Polynomial regression.

Polynomial regression is very similar to linear regression, with a slight deviation in how we treat our feature-space. Confused? It'll make more sense in a minute, just bear with me.

As a reminder, linear regression models are composed of a linear combination of inputs and weights.

[{h _\theta }\left( x \right) = {\theta _0} + {\theta _1}{x _1} + {\theta _2}{x _2} + {\theta _3}{x _3} + ... + {\theta _n}{x _n}]

Polynomial regression is very similar, but it allows for a linear combination of an input variable raised to varying degrees.

[{h _\theta }\left( x \right) = {\theta _0} + {\theta _1}{x _1} + {\theta _2}x _1^2 + {\theta _3}x _1^3 + ... + {\theta _n}x _1^n]

Notice the difference? What if I told you that those were the exact same model? Don't believe me? Well, it's not always the case but suppose $x _2 = x _1^2$, $x _3 = x _1^3$, and so forth all the way to $x _n = x _1^n$. Clever right? So we can actually use linear regression models to perform polynomial regression by simply creating new features.

Polynomial regression is useful as it allows us to fit a model to nonlinear trends.

To do this in scikit-learn is quite simple.

First, let's create a fake dataset to work with. I've used sklearn's make_regression function and then squared the output to create a nonlinear dataset.

from sklearn.datasets import make_regression
X, y = make_regression(n_samples = 300, n_features=1, noise=8, bias=2)
y2 = y**2

Next, let's fit a linear model to the data and see how it performs.

from sklearn.linear_model import LinearRegression
model = LinearRegression()
model.fit(X, y2)
plt.plot(X, model.predict(X))
plt.scatter(X, y2)
plt.title("Linear Model, Polynomial Degree = 1")

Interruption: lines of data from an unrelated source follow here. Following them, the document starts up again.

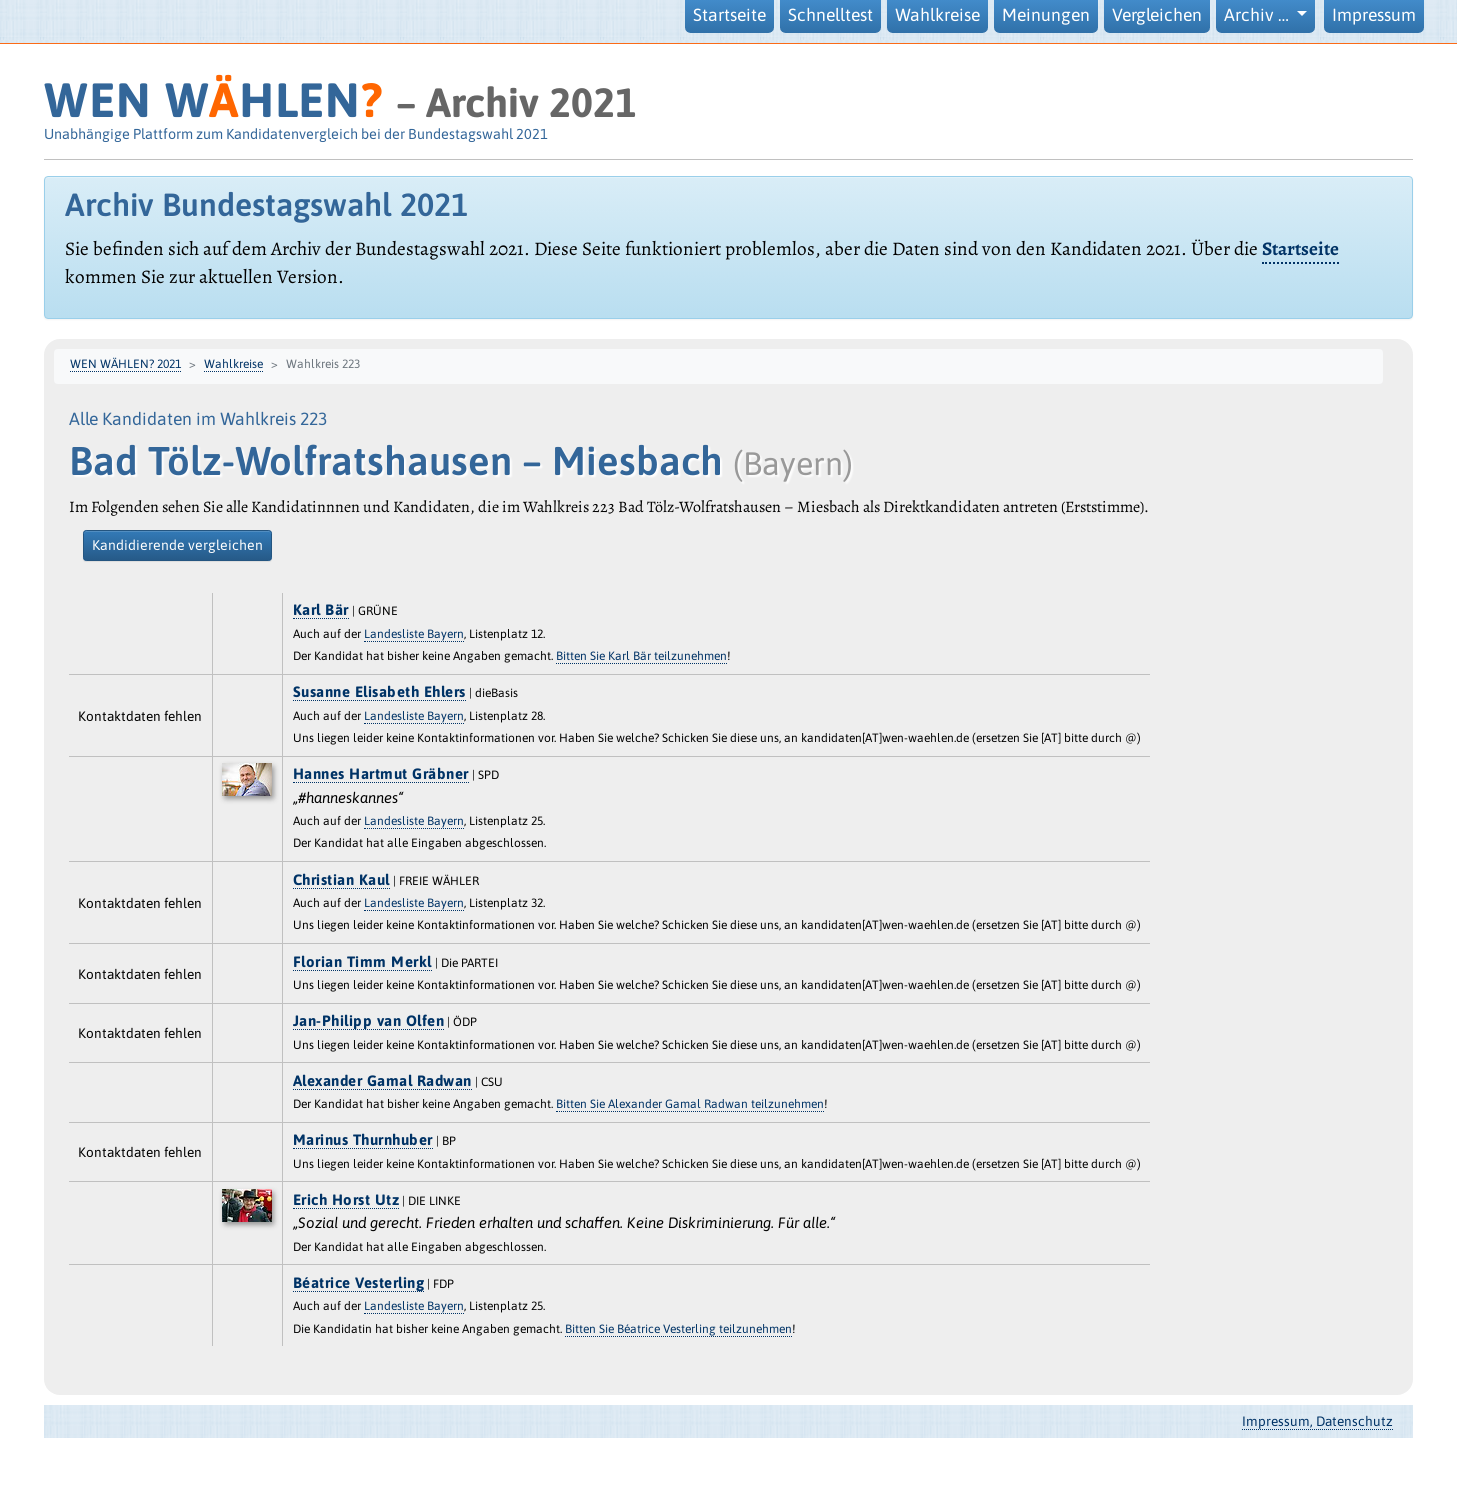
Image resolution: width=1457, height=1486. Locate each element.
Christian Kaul (341, 879)
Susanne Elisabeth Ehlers (379, 691)
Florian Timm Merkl (362, 961)
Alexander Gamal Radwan (382, 1080)
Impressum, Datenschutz (1317, 1421)
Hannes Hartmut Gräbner (381, 773)
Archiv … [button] (1258, 15)
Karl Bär (321, 609)
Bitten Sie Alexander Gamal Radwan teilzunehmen (690, 1104)
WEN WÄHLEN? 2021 (125, 364)
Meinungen (1046, 15)
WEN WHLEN (213, 99)
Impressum (1374, 15)
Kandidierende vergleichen (177, 545)
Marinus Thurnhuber (363, 1139)
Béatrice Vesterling (359, 1282)
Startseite (729, 15)
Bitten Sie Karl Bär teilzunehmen (641, 656)
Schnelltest (830, 15)
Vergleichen (1157, 15)
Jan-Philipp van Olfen (369, 1020)
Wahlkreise (937, 15)
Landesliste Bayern (414, 634)
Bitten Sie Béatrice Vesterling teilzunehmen (678, 1329)
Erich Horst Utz (346, 1199)
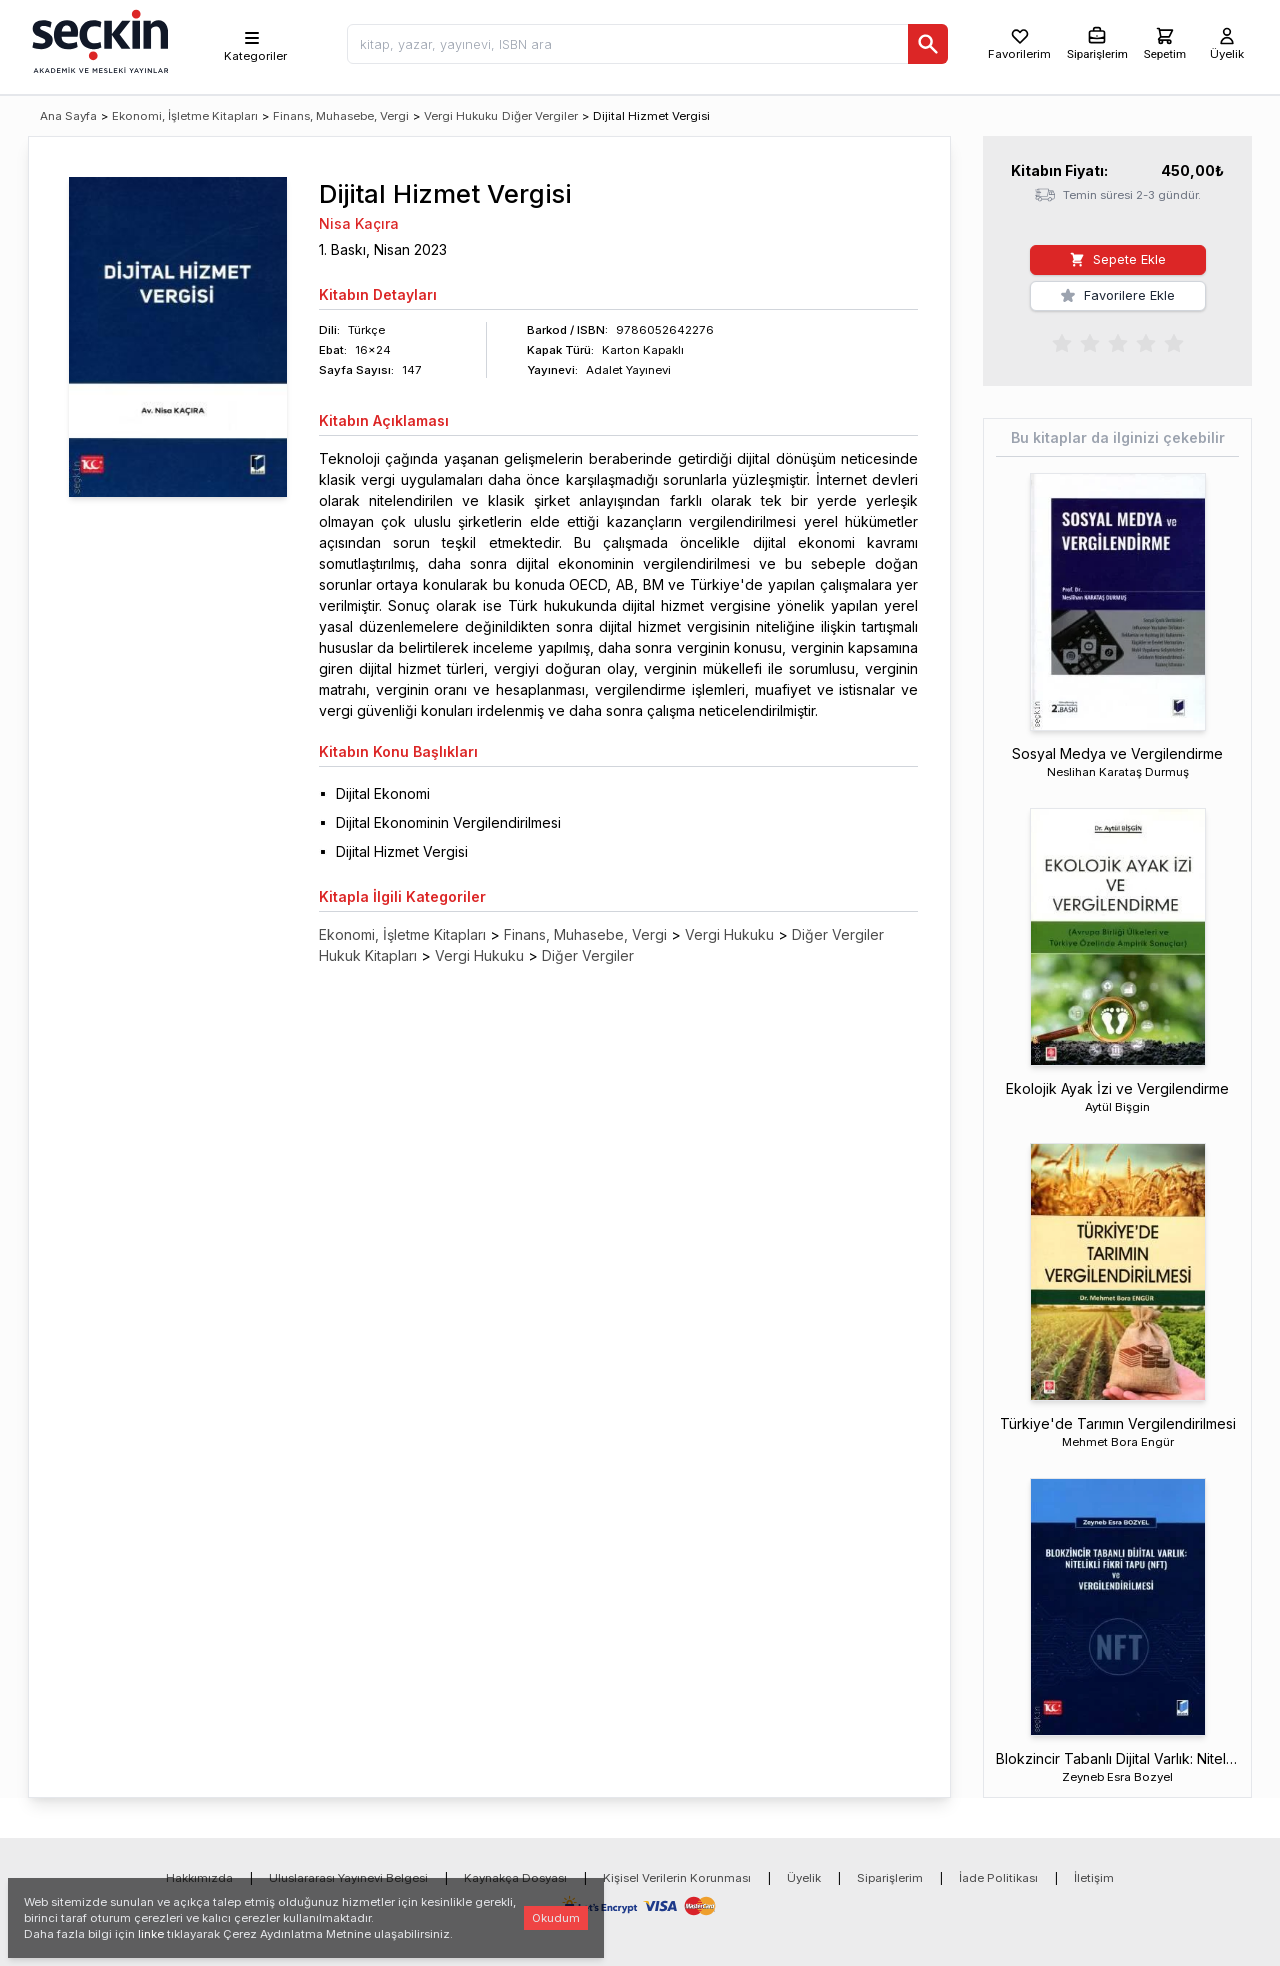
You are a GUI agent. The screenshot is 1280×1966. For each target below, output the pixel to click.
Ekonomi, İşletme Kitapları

Not too impressive... However, if we create a couple polynomial features we can see a great improvement in our model's fit.

import numpy as np
from sklearn.preprocessing import PolynomialFeatures  
poly_features = PolynomialFeatures(degree = 3)  
X_poly = poly_features.fit_transform(X)
poly_model = LinearRegression()  
poly_model.fit(X_poly, y2)

pred = poly_model.predict(X_poly)
new_X, new_y = zip(*sorted(zip(X, pred))) # sort values for plotting
plt.plot(new_X, new_y)
plt.title("Polynomial Degree = 3")

A few practical notes on polynomial regression.

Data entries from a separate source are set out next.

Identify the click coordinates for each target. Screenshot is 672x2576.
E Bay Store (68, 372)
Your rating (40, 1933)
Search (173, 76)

  • Be careful of blindly using high-order polynomial models. These functions are generally not well-behaved and will produce dramatic unwanted fluctuations. Remember to use model evaluation techniques such as cross-validation to make sure your model generalizes well.
  • Using a trick called regularization can prevent the aforementioned tendency for higher-order polynomial models to overfit the data in wild ways.